* **Task**: Each line from the one containing "Task: Click the УДАЛИТЬ button" through the end of the entries below should be transcribed exactly, and no other line.

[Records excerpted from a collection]
»»

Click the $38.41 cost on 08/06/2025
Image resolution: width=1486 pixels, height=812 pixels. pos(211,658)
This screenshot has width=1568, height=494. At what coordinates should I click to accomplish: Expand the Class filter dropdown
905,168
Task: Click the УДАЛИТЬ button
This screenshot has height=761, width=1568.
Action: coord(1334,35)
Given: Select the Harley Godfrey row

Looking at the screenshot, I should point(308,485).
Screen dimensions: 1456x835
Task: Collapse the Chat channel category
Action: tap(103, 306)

««

* **Response**:
Task: Click the УДАЛИТЬ button
This screenshot has height=761, width=1568.
Action: coord(1334,35)
Given: Select the Harley Godfrey row

Looking at the screenshot, I should point(308,485).
Screen dimensions: 1456x835
Task: Collapse the Chat channel category
Action: tap(103, 306)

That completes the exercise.